Systems and Methods Thereof for Determination of a Device State Based on Current Consumption Monitoring and Machine Learning Thereof
Abstract
A system for determination of a current consumer operational state operates on two sets of data respective of the current consumer. The first set of data is historical data of current consumption measured periodically. A training module of the system determines a plurality of distinct operational states of the current consumer based on the historical data. The training includes the selection of a model and then determines state parameters based on the model. Once sufficient training takes place, the system uses its classification module to classify, based on the extracted state parameters, a newly received current measurement or measurements, to a distinct operational mode of the current consumer from the plurality of distinct operational states. The training phase may be repeated periodically adding newer data to historical data, and furthermore, dropping older data as newer data is made available, and updates the states and the associated parameters.
Claims
exact text as granted — not AI-modifiedWhat is claimed is:
1 . A method for determining an operational state of a power consuming device consuming electrical energy, the method comprising:
receiving, by a monitoring device, a first plurality of readings respective of the power consuming device from a sensor; selecting, by the monitoring device, at least one classification model to be applied to the first plurality of readings; performing, by the monitoring device, a training process using the at least one classification model and the first plurality of readings to determine a plurality of state parameters associated with a plurality of operational states of the power consuming device; receiving, by the monitoring device, at least one second reading from the sensor; classifying, by the monitoring device, the power consuming device, wherein classifying includes determining a current operational state of the power consuming device based on the at least one second reading and the plurality of state parameters, wherein the current operational state of the power consuming device is one of the plurality of operational states of the power consuming device; and transmitting, by the monitoring device, a signal to a user device to display a notification, wherein the notification includes the current operational state of the power consuming device.

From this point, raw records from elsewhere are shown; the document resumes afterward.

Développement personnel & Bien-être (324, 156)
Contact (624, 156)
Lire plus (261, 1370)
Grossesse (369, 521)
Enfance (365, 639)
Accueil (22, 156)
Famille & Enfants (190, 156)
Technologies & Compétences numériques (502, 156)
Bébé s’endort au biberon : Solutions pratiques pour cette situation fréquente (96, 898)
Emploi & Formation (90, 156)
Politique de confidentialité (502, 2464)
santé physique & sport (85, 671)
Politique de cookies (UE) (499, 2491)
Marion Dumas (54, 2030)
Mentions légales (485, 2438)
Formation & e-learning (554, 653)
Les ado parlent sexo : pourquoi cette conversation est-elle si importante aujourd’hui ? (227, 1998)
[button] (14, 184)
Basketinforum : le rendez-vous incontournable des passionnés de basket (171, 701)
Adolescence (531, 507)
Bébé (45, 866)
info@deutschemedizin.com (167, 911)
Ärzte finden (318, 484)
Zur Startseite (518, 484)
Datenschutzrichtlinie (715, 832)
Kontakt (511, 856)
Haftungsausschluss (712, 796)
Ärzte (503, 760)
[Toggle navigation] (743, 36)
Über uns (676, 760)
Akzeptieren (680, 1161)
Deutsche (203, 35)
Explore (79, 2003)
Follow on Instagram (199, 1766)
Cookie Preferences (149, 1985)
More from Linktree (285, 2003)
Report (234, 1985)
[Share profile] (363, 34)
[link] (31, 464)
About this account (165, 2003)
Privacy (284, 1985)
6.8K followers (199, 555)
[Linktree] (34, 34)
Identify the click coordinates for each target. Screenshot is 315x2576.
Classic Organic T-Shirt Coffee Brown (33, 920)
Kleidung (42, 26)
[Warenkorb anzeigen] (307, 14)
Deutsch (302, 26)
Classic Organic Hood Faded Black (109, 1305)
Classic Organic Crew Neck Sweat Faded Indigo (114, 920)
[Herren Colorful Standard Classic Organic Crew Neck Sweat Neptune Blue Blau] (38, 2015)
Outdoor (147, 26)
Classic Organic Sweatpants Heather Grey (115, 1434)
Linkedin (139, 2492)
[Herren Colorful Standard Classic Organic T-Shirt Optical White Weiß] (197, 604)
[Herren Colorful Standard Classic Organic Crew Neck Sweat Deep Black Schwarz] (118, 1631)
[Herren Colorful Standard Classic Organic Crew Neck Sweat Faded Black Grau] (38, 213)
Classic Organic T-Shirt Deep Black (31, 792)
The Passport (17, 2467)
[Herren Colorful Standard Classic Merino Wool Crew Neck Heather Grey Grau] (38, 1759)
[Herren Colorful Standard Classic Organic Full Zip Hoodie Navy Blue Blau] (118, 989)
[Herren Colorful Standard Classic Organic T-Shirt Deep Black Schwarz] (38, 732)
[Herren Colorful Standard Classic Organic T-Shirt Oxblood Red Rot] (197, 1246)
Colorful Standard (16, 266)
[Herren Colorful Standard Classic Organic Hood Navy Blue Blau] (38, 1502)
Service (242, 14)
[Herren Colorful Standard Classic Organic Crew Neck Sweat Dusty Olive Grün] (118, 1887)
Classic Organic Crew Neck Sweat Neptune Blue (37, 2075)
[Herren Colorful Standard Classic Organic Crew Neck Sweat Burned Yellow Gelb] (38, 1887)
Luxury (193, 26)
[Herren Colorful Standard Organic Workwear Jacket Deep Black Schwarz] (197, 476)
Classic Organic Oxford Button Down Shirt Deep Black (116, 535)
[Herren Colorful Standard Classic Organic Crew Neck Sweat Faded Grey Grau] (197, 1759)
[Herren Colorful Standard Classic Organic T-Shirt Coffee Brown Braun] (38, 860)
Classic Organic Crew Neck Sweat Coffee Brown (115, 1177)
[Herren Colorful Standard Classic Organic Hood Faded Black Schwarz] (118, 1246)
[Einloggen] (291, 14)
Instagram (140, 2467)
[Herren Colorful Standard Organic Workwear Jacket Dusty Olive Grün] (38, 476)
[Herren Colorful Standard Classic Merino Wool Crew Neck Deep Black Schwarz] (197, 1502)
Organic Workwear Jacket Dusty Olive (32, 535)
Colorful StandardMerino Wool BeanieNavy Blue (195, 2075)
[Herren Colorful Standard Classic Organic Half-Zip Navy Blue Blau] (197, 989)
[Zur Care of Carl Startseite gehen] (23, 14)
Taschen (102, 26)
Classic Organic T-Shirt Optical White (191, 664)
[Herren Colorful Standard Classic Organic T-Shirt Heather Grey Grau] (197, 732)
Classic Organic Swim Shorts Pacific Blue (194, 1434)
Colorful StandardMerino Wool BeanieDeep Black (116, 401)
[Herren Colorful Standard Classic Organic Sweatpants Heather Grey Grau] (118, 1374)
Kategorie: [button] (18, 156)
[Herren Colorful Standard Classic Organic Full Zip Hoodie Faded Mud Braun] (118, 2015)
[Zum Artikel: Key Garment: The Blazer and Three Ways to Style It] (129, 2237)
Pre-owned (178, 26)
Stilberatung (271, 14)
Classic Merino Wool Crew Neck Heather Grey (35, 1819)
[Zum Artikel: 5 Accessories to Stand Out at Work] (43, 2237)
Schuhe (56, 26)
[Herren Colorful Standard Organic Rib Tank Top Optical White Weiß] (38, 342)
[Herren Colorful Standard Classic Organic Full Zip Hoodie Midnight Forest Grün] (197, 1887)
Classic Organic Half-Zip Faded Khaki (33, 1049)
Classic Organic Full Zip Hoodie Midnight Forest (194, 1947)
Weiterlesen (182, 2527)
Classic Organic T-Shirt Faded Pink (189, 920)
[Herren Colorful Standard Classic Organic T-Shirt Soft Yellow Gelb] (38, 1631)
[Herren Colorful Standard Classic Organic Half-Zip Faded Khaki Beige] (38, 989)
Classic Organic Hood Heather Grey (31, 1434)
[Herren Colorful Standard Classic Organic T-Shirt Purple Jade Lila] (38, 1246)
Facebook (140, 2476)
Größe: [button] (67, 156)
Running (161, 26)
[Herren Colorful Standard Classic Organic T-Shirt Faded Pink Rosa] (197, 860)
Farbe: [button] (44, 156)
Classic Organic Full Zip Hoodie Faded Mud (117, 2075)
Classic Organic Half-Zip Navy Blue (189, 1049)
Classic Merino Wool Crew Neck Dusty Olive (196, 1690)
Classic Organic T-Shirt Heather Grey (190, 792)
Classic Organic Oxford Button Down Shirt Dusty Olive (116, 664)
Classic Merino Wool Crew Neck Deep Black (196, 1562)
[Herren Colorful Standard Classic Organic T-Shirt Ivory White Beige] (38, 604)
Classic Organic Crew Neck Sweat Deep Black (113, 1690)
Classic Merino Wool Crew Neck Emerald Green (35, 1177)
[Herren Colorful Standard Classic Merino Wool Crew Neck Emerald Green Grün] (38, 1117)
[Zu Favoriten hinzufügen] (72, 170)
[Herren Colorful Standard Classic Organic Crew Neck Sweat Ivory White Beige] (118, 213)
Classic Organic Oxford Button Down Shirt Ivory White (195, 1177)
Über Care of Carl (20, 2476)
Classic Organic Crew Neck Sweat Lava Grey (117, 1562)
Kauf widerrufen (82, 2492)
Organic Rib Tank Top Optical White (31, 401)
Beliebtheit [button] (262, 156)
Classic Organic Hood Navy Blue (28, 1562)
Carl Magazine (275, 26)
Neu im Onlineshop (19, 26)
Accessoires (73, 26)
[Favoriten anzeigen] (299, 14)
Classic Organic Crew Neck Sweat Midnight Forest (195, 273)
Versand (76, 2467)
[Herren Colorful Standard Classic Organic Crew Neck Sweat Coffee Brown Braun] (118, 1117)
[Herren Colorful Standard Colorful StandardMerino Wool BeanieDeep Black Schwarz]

2 . The method of claim 1 , wherein the first plurality of readings are based on at least one of: energy, current, or power.
3 . The method of claim 1 , wherein the at least one second reading is based on at least one of: energy, current, or power.
4 . The method of claim 1 , wherein the at least one classification model includes a Gaussian Mixture Model, wherein performing the training process to determine the plurality of state parameters includes determining state parameters of the Gaussian Mixture Model.
5 . The method of claim 4 , wherein the state parameters of the Gaussian Mixture Model include at least one set of average and standard deviation of a Gaussian distribution representative of at least one operational state of the power consuming device.
6 . The method of claim 1 , further comprising:
eliminating, by the monitoring device, at least one of the plurality of operational states and state parameters associated with the eliminated one of the plurality of operational states from the operational states of the power consuming device.
7 . The method of claim 1 , further comprising:
determining whether the plurality of state parameters generated by a training module included in the monitoring device meet a predetermined quality value; and generating and transmitting by the training module an error message upon determination that the plurality of state parameters differ from the predetermined quality value by more than a predetermined threshold.
8 . The method of claim 7 , wherein the plurality of state parameters are determined to differ from the predetermined quality value by more than a predetermined threshold when the training module determines at least one of: a too wide distribution, a low distribution weight, a too low average current, a too high average current, or an undesired ratio between state averages.
9 . The method of claim 7 , further comprising:
selecting a different training module when the plurality of state parameters are determined to differ from the predetermined quality value by more than a predetermined threshold.
10 . The method of claim 4 , wherein the at least one second reading includes a plurality of second readings.
11 . The method of claim 10 , wherein performing the training process to determine the plurality of state parameters further includes:
calculating a probability of the plurality of second readings being associated with one of a plurality of Gaussian distributions and determining a distribution with maximum probability; and associating the distribution with one of the operational states of the power consuming device.
12 . The method of claim 11 , further comprising:
determining an operational state change after a predefined number of the second readings.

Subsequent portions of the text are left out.